What is needed →
Your task is to transcribe all of the records exactly and leave out the pictures.

----- Entries shown -----

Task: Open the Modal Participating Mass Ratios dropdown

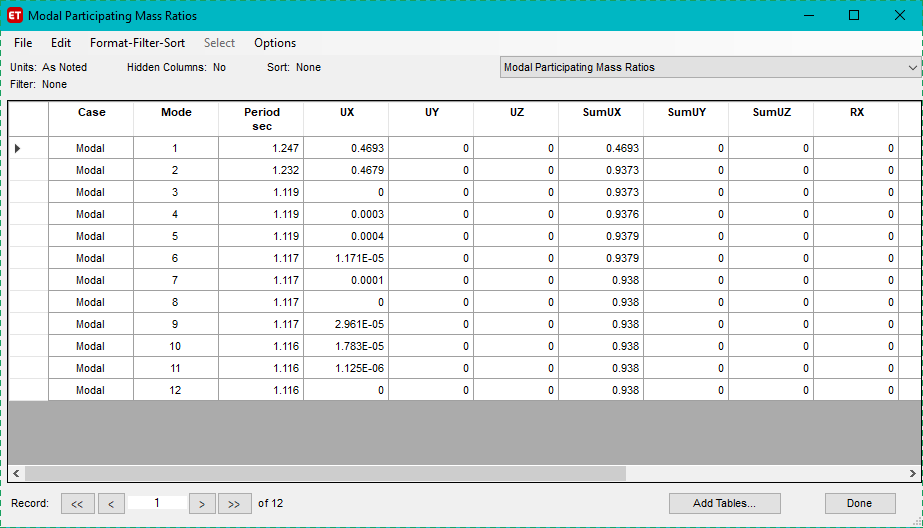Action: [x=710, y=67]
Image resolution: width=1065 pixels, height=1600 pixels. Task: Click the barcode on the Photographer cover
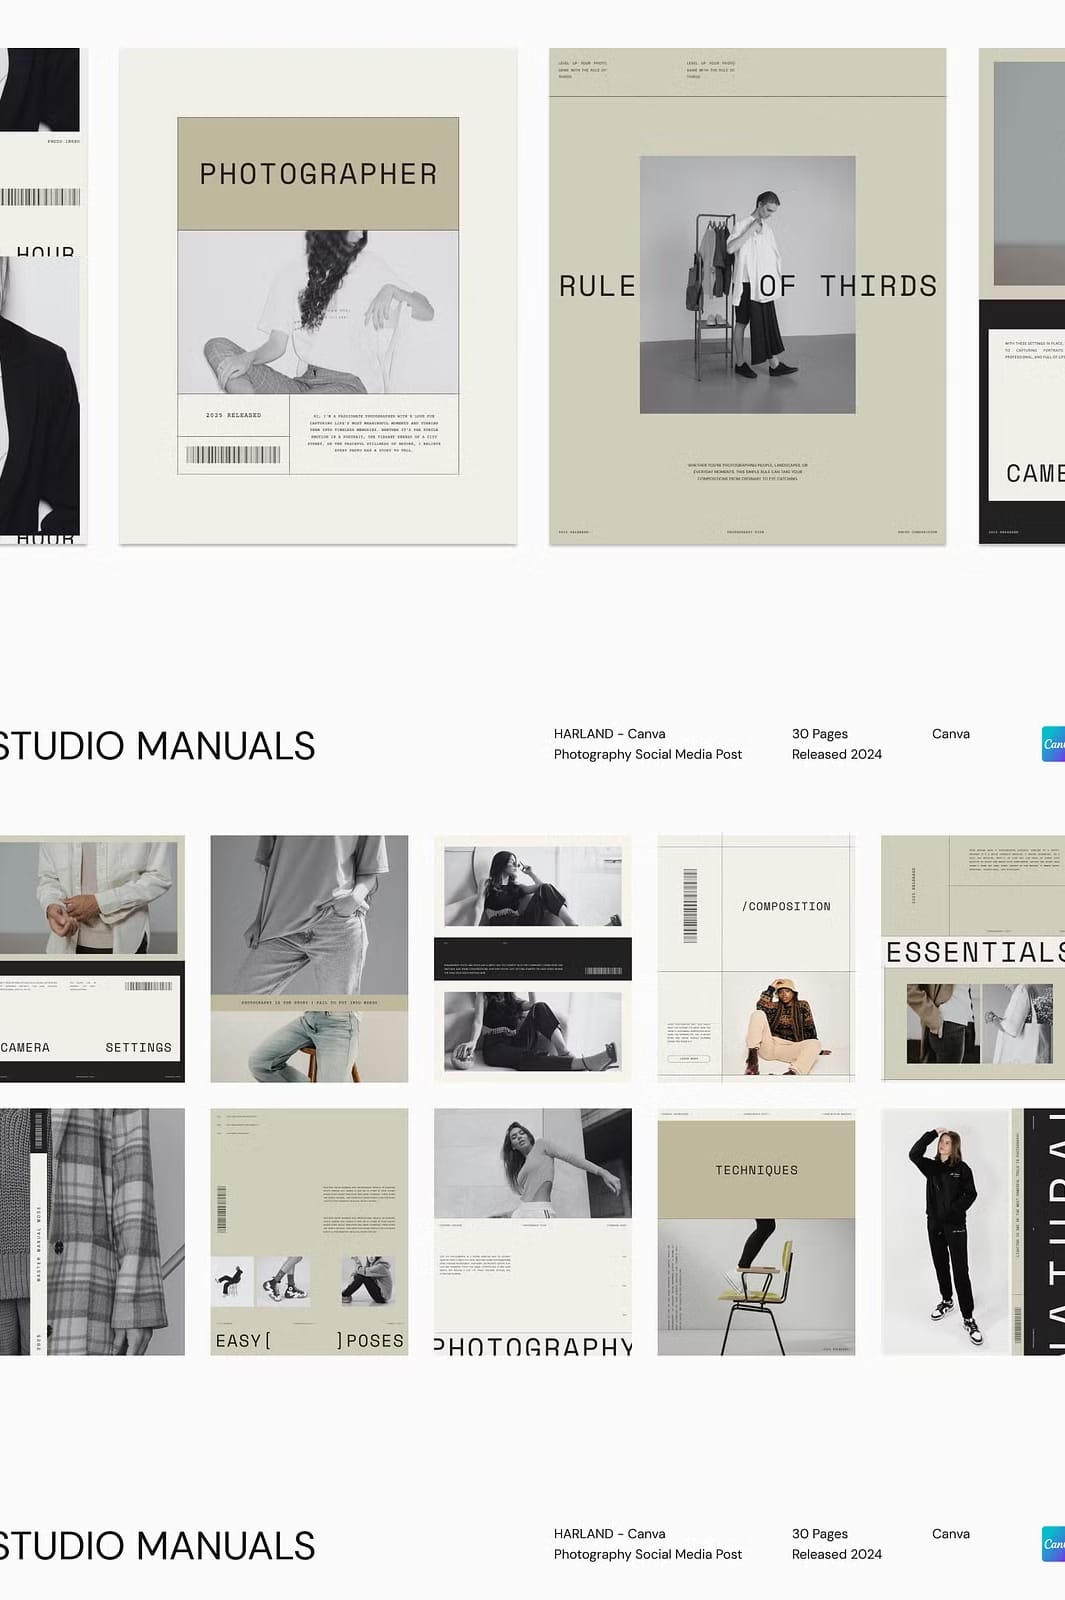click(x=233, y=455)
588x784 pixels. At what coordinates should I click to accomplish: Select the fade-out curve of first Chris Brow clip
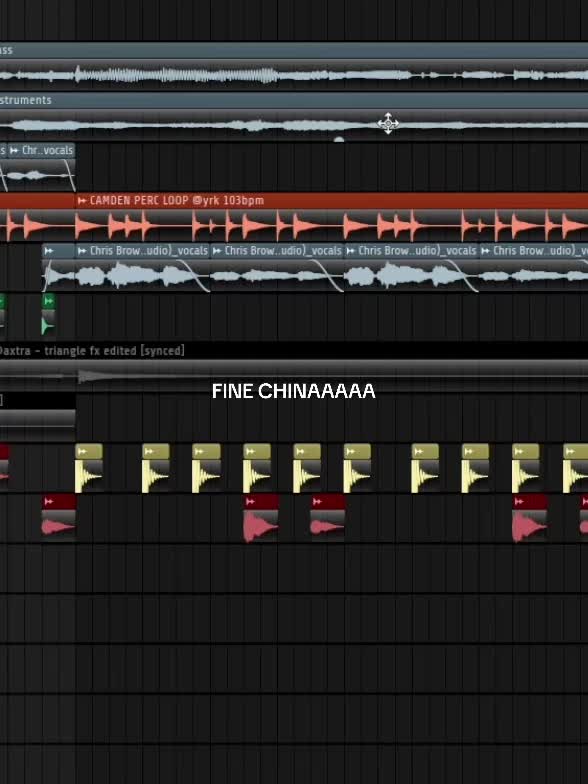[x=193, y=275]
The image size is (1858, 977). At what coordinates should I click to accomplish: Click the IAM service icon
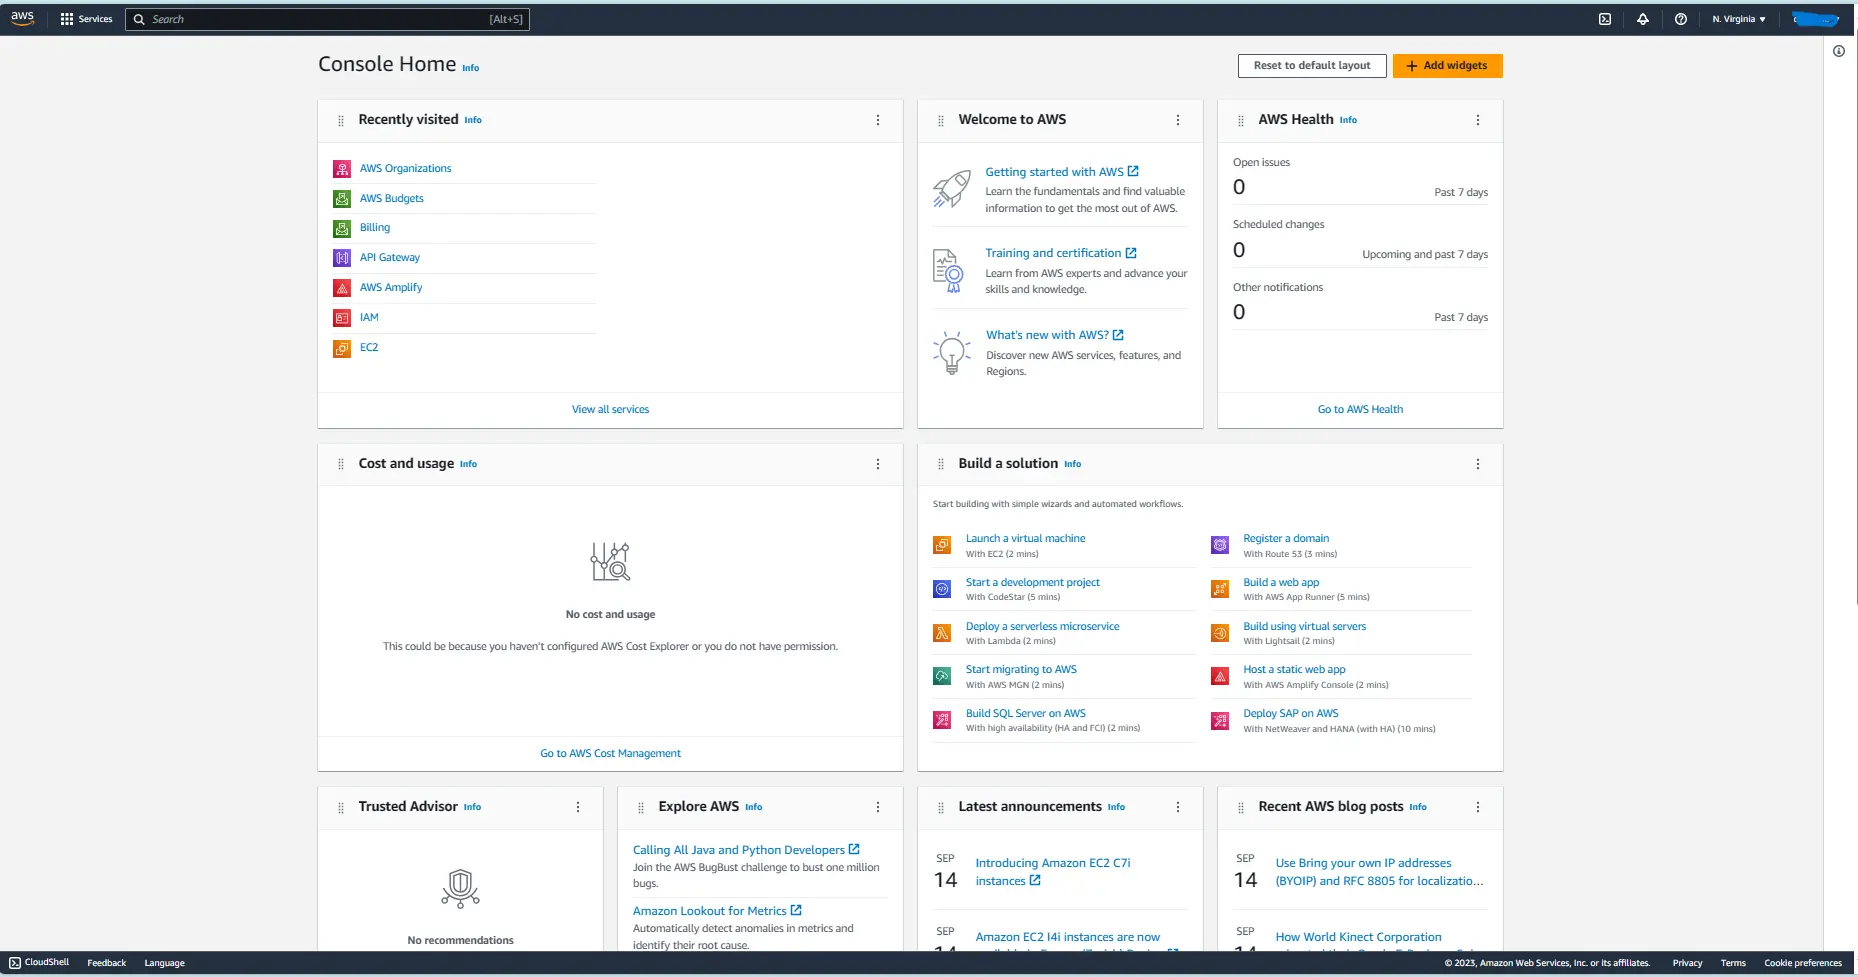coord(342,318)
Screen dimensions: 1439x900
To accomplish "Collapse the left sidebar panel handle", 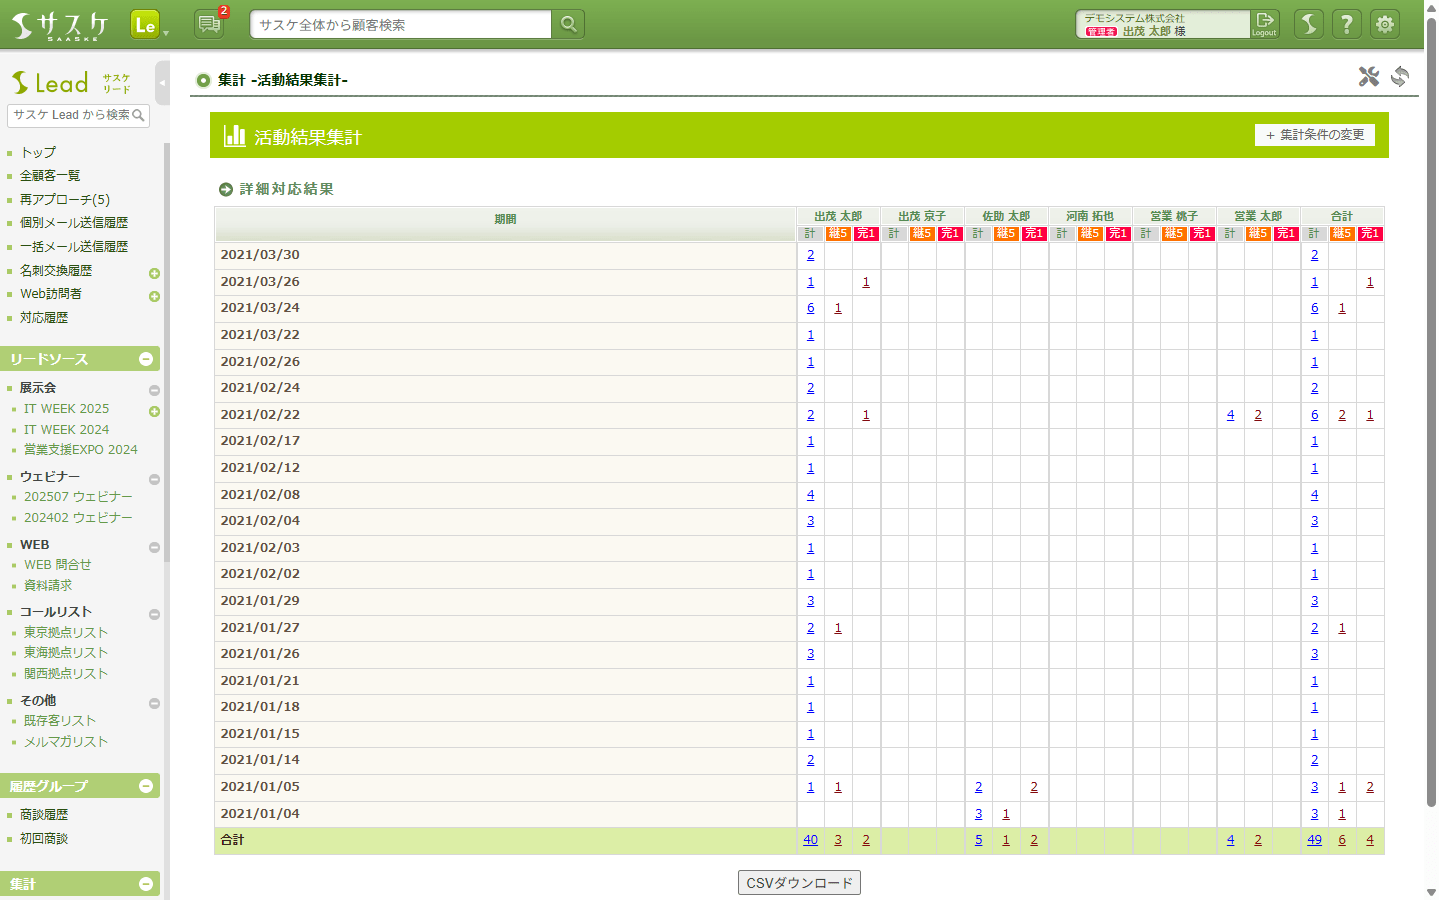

-----

Exercise result →
Task: Open the Modal Participating Mass Ratios dropdown

Action: [x=710, y=67]
Image resolution: width=1065 pixels, height=1600 pixels. Task: Click the barcode on the Photographer cover
click(x=233, y=455)
588x784 pixels. At what coordinates should I click to accomplish: Select the fade-out curve of first Chris Brow clip
[x=193, y=275]
The image size is (1858, 977). At what coordinates should I click to accomplish: Click the IAM service icon
coord(342,318)
Screen dimensions: 1439x900
To accomplish "Collapse the left sidebar panel handle", 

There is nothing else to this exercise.